What you have to do:
Turn all of the items below into a numbered list, one line per entry, and leave out any blank lines.

-*-

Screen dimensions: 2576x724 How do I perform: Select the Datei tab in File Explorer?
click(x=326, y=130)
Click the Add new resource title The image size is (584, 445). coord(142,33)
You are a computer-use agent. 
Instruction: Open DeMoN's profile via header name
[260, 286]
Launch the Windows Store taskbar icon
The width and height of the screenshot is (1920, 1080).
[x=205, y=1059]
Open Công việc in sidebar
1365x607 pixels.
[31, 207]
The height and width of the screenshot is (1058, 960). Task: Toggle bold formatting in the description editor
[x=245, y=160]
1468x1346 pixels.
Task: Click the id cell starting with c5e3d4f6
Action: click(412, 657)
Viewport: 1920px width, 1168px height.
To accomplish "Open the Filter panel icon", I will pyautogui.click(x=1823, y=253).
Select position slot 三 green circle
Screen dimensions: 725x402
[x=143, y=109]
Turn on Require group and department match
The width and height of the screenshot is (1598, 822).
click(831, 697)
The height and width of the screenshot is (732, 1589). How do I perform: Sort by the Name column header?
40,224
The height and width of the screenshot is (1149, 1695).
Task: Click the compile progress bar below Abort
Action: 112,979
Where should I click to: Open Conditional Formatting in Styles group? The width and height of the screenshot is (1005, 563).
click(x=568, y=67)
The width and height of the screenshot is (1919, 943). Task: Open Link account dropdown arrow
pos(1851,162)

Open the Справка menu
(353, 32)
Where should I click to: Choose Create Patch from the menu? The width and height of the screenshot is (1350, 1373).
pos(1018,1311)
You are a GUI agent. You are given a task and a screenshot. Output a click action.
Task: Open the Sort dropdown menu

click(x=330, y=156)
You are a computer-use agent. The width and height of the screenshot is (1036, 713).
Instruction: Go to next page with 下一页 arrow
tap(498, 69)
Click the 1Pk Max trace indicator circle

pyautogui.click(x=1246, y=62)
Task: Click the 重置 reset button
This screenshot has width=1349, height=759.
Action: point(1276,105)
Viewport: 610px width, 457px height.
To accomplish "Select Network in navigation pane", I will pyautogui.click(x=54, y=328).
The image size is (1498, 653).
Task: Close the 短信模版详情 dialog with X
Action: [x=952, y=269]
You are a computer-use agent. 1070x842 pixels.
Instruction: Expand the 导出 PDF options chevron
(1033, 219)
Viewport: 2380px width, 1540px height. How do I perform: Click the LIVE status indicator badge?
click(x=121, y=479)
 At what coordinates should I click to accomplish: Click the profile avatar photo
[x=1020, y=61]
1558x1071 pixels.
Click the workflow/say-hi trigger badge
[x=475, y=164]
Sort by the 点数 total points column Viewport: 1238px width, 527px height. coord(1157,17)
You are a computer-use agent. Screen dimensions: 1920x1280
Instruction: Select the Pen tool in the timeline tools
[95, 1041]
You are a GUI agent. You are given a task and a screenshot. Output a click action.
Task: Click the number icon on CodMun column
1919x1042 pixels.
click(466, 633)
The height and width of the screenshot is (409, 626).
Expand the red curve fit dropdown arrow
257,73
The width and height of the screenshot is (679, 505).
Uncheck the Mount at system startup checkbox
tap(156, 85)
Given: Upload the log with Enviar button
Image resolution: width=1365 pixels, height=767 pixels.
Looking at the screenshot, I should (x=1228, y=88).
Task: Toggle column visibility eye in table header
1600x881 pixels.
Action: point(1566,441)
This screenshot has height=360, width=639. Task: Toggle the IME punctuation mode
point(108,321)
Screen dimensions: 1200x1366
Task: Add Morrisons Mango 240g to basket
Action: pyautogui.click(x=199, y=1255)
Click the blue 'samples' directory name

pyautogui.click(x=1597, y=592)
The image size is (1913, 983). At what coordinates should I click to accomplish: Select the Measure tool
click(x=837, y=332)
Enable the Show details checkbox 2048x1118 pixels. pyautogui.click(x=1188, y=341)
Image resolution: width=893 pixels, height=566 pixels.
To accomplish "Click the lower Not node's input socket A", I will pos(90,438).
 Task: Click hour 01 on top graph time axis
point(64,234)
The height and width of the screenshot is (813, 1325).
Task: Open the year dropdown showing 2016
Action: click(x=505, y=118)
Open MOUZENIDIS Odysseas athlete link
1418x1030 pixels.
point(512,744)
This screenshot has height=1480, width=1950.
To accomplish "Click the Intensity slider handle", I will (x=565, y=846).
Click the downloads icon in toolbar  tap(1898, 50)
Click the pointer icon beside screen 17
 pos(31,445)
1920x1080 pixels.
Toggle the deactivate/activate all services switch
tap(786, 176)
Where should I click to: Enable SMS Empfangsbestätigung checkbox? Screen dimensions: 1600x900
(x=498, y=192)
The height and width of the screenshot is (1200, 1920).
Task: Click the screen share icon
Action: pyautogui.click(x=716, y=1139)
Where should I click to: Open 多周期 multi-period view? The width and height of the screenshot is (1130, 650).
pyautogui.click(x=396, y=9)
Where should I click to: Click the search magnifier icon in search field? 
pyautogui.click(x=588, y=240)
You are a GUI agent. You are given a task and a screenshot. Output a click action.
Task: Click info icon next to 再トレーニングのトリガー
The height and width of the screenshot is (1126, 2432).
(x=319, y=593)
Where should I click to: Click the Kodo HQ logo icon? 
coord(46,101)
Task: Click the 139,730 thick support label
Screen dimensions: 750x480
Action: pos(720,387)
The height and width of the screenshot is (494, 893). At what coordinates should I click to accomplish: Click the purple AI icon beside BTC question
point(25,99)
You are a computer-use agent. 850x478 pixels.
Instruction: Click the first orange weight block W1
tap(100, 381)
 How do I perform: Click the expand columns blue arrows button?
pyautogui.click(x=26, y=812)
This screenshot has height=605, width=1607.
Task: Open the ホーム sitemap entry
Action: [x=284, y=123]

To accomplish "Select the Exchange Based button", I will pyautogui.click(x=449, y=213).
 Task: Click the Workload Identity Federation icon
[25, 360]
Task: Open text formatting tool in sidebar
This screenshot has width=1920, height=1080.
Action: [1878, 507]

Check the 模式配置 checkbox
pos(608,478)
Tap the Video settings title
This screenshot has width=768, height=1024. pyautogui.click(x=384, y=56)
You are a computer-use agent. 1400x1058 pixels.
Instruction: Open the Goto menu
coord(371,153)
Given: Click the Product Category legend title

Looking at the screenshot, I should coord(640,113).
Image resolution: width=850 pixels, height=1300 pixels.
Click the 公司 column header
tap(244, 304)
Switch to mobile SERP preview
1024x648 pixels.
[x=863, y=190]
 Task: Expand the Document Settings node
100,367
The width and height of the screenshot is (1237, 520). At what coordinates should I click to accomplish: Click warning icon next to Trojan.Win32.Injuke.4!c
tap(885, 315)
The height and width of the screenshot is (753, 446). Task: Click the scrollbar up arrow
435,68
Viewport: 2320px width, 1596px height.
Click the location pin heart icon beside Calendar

-*-

Final result:
1. Screen dimensions: 2576x724 How do I perform: Select the Datei tab in File Explorer?
2. click(x=326, y=130)
3. Click the Add new resource title The image size is (584, 445). coord(142,33)
4. You are a computer-use agent. 
5. Instruction: Open DeMoN's profile via header name
6. [260, 286]
7. Launch the Windows Store taskbar icon
8. The width and height of the screenshot is (1920, 1080).
9. [x=205, y=1059]
10. Open Công việc in sidebar
11. 1365x607 pixels.
12. [31, 207]
13. The height and width of the screenshot is (1058, 960). Task: Toggle bold formatting in the description editor
14. [x=245, y=160]
15. 1468x1346 pixels.
16. Task: Click the id cell starting with c5e3d4f6
17. Action: click(412, 657)
18. Viewport: 1920px width, 1168px height.
19. To accomplish "Open the Filter panel icon", I will pyautogui.click(x=1823, y=253).
20. Select position slot 三 green circle
21. Screen dimensions: 725x402
22. [x=143, y=109]
23. Turn on Require group and department match
24. The width and height of the screenshot is (1598, 822).
25. click(831, 697)
26. The height and width of the screenshot is (732, 1589). How do I perform: Sort by the Name column header?
27. 40,224
28. The height and width of the screenshot is (1149, 1695).
29. Task: Click the compile progress bar below Abort
30. Action: 112,979
31. Where should I click to: Open Conditional Formatting in Styles group? The width and height of the screenshot is (1005, 563).
32. click(x=568, y=67)
33. The width and height of the screenshot is (1919, 943). Task: Open Link account dropdown arrow
34. pos(1851,162)
35. Open the Справка menu
36. (353, 32)
37. Where should I click to: Choose Create Patch from the menu? The width and height of the screenshot is (1350, 1373).
38. pos(1018,1311)
39. You are a GUI agent. You are given a task and a screenshot. Output a click action.
40. Task: Open the Sort dropdown menu
41. click(x=330, y=156)
42. You are a computer-use agent. The width and height of the screenshot is (1036, 713).
43. Instruction: Go to next page with 下一页 arrow
44. tap(498, 69)
45. Click the 1Pk Max trace indicator circle
46. pyautogui.click(x=1246, y=62)
47. Task: Click the 重置 reset button
48. This screenshot has width=1349, height=759.
49. Action: point(1276,105)
50. Viewport: 610px width, 457px height.
51. To accomplish "Select Network in navigation pane", I will pyautogui.click(x=54, y=328).
52. The image size is (1498, 653).
53. Task: Close the 短信模版详情 dialog with X
54. Action: [x=952, y=269]
55. You are a computer-use agent. 1070x842 pixels.
56. Instruction: Expand the 导出 PDF options chevron
57. (1033, 219)
58. Viewport: 2380px width, 1540px height. How do I perform: Click the LIVE status indicator badge?
59. click(x=121, y=479)
60.  At what coordinates should I click to accomplish: Click the profile avatar photo
61. [x=1020, y=61]
62. 1558x1071 pixels.
63. Click the workflow/say-hi trigger badge
64. [x=475, y=164]
65. Sort by the 点数 total points column Viewport: 1238px width, 527px height. coord(1157,17)
66. You are a computer-use agent. Screen dimensions: 1920x1280
67. Instruction: Select the Pen tool in the timeline tools
68. [95, 1041]
69. You are a GUI agent. You are given a task and a screenshot. Output a click action.
70. Task: Click the number icon on CodMun column
71. 1919x1042 pixels.
72. click(466, 633)
73. The height and width of the screenshot is (409, 626).
74. Expand the red curve fit dropdown arrow
75. 257,73
76. The width and height of the screenshot is (679, 505).
77. Uncheck the Mount at system startup checkbox
78. tap(156, 85)
79. Given: Upload the log with Enviar button
80. Image resolution: width=1365 pixels, height=767 pixels.
81. Looking at the screenshot, I should (x=1228, y=88).
82. Task: Toggle column visibility eye in table header
83. 1600x881 pixels.
84. Action: point(1566,441)
85. This screenshot has height=360, width=639. Task: Toggle the IME punctuation mode
86. point(108,321)
87. Screen dimensions: 1200x1366
88. Task: Add Morrisons Mango 240g to basket
89. Action: pyautogui.click(x=199, y=1255)
90. Click the blue 'samples' directory name
91. pyautogui.click(x=1597, y=592)
92. The image size is (1913, 983). At what coordinates should I click to accomplish: Select the Measure tool
93. click(x=837, y=332)
94. Enable the Show details checkbox 2048x1118 pixels. pyautogui.click(x=1188, y=341)
95. Image resolution: width=893 pixels, height=566 pixels.
96. To accomplish "Click the lower Not node's input socket A", I will pos(90,438).
97.  Task: Click hour 01 on top graph time axis
98. point(64,234)
99. The height and width of the screenshot is (813, 1325).
100. Task: Open the year dropdown showing 2016
101. Action: click(x=505, y=118)
102. Open MOUZENIDIS Odysseas athlete link
103. 1418x1030 pixels.
104. point(512,744)
105. This screenshot has height=1480, width=1950.
106. To accomplish "Click the Intensity slider handle", I will (x=565, y=846).
107. Click the downloads icon in toolbar  tap(1898, 50)
108. Click the pointer icon beside screen 17
109.  pos(31,445)
110. 1920x1080 pixels.
111. Toggle the deactivate/activate all services switch
112. tap(786, 176)
113. Where should I click to: Enable SMS Empfangsbestätigung checkbox? Screen dimensions: 1600x900
114. (x=498, y=192)
115. The height and width of the screenshot is (1200, 1920).
116. Task: Click the screen share icon
117. Action: pyautogui.click(x=716, y=1139)
118. Where should I click to: Open 多周期 multi-period view? The width and height of the screenshot is (1130, 650).
119. pyautogui.click(x=396, y=9)
120. Where should I click to: Click the search magnifier icon in search field? 
121. pyautogui.click(x=588, y=240)
122. You are a GUI agent. You are given a task and a screenshot. Output a click action.
123. Task: Click info icon next to 再トレーニングのトリガー
124. The height and width of the screenshot is (1126, 2432).
125. (x=319, y=593)
126. Where should I click to: Click the Kodo HQ logo icon? 
127. coord(46,101)
128. Task: Click the 139,730 thick support label
129. Screen dimensions: 750x480
130. Action: pos(720,387)
131. The height and width of the screenshot is (494, 893). At what coordinates should I click to accomplish: Click the purple AI icon beside BTC question
132. point(25,99)
133. You are a computer-use agent. 850x478 pixels.
134. Instruction: Click the first orange weight block W1
135. tap(100, 381)
136.  How do I perform: Click the expand columns blue arrows button?
137. pyautogui.click(x=26, y=812)
138. This screenshot has height=605, width=1607.
139. Task: Open the ホーム sitemap entry
140. Action: [x=284, y=123]
141. To accomplish "Select the Exchange Based button", I will pyautogui.click(x=449, y=213).
142.  Task: Click the Workload Identity Federation icon
143. [25, 360]
144. Task: Open text formatting tool in sidebar
145. This screenshot has width=1920, height=1080.
146. Action: [1878, 507]
147. Check the 模式配置 checkbox
148. pos(608,478)
149. Tap the Video settings title
150. This screenshot has width=768, height=1024. pyautogui.click(x=384, y=56)
151. You are a computer-use agent. 1400x1058 pixels.
152. Instruction: Open the Goto menu
153. coord(371,153)
154. Given: Click the Product Category legend title
155. Looking at the screenshot, I should coord(640,113).
156. Image resolution: width=850 pixels, height=1300 pixels.
157. Click the 公司 column header
158. tap(244, 304)
159. Switch to mobile SERP preview
160. 1024x648 pixels.
161. [x=863, y=190]
162.  Task: Expand the Document Settings node
163. 100,367
164. The width and height of the screenshot is (1237, 520). At what coordinates should I click to accomplish: Click warning icon next to Trojan.Win32.Injuke.4!c
165. tap(885, 315)
166. The height and width of the screenshot is (753, 446). Task: Click the scrollbar up arrow
167. 435,68
168. Viewport: 2320px width, 1596px height.
169. Click the location pin heart icon beside Calendar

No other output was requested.